Job: Copy out the entries character for character, from the start of the entries through the line containing "coord(111,277)", including that line.

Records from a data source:
_ _ _ _ _ _ _

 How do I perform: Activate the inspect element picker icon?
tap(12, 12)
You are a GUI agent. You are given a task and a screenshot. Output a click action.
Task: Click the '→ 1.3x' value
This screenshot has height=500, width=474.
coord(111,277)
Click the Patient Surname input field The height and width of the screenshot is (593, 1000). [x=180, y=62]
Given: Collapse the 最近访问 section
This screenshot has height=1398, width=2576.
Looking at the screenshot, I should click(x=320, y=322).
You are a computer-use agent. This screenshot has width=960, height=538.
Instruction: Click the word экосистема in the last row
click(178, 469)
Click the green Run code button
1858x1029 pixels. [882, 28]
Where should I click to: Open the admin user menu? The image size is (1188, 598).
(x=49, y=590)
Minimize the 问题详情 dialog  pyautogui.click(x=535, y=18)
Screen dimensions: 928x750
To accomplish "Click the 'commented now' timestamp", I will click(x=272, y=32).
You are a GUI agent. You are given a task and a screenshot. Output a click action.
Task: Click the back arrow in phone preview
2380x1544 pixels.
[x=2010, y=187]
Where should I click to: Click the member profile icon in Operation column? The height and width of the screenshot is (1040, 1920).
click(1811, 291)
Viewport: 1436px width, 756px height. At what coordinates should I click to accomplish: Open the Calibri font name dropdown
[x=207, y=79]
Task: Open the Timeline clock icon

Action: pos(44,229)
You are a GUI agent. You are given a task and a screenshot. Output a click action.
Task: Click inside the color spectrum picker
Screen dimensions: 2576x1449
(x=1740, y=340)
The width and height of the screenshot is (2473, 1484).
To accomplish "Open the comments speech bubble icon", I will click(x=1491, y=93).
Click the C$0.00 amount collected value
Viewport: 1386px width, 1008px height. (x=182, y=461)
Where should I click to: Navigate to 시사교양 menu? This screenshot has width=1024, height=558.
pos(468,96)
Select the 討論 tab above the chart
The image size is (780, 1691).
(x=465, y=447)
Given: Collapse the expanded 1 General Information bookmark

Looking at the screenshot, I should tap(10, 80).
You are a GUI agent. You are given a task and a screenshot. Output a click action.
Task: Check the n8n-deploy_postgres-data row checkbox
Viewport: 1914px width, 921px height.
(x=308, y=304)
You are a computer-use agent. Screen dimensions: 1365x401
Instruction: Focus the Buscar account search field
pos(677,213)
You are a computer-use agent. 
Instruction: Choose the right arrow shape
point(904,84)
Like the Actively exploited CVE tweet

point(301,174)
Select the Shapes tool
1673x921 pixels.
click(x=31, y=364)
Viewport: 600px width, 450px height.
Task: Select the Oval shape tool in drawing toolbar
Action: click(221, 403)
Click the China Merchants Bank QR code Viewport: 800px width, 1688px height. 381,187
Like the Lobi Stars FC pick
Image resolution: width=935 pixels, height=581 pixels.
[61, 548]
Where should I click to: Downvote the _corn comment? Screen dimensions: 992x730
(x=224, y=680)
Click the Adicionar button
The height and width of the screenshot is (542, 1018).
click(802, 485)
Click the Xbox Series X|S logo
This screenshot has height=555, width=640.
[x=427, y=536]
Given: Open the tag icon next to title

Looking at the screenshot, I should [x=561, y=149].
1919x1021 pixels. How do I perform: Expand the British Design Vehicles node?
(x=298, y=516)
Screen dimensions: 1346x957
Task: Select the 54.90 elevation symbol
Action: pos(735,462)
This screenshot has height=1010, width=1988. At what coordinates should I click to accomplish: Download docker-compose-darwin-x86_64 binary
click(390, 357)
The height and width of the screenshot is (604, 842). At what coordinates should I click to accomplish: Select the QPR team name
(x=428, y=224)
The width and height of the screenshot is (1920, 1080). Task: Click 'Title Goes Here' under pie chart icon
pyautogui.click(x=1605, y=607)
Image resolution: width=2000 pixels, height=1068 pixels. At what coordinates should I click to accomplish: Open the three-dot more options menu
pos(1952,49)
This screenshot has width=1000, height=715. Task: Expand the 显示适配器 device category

_ _ _ _ _ _ _

Response to the exercise:
 How do I perform: Activate the inspect element picker icon?
tap(12, 12)
You are a GUI agent. You are given a task and a screenshot. Output a click action.
Task: Click the '→ 1.3x' value
This screenshot has height=500, width=474.
coord(111,277)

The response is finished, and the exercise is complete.